[TASK TO COMPLETE] Retype the data exactly, skipping any picture in it.

[Saved data entries]
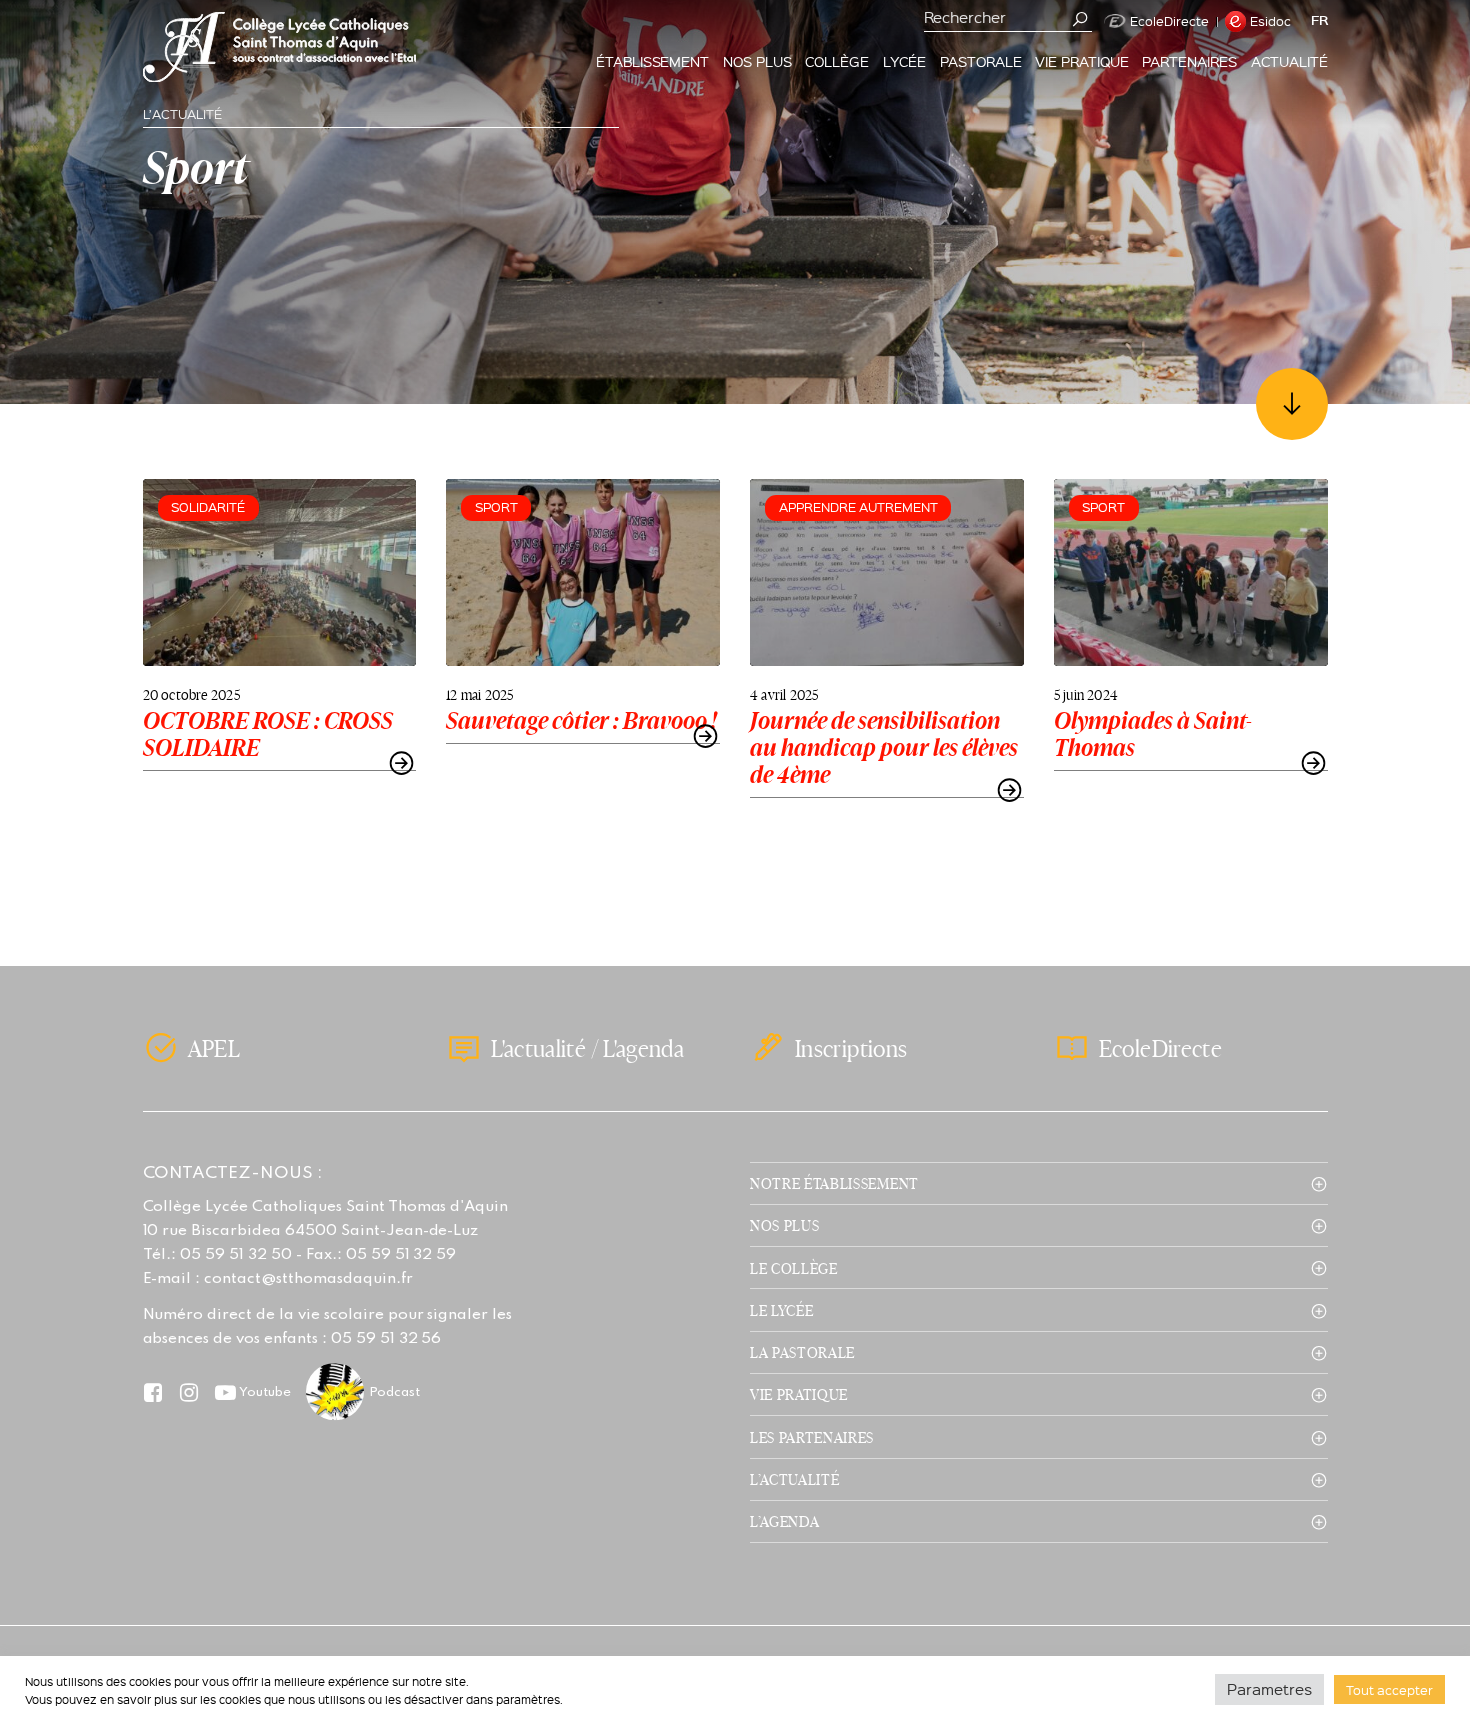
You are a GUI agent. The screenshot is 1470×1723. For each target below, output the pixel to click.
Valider (1080, 19)
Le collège (794, 1268)
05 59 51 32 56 (386, 1339)
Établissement (653, 61)
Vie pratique (1082, 61)
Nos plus (757, 61)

[SOLUTION TO THE EXERCISE]
You are a GUI agent. The screenshot is 1470×1723. For each target below, output the pixel to click.
Valider (1080, 19)
Le collège (794, 1268)
05 59 51 32 56 (386, 1339)
Établissement (653, 61)
Vie pratique (1082, 61)
Nos plus (757, 61)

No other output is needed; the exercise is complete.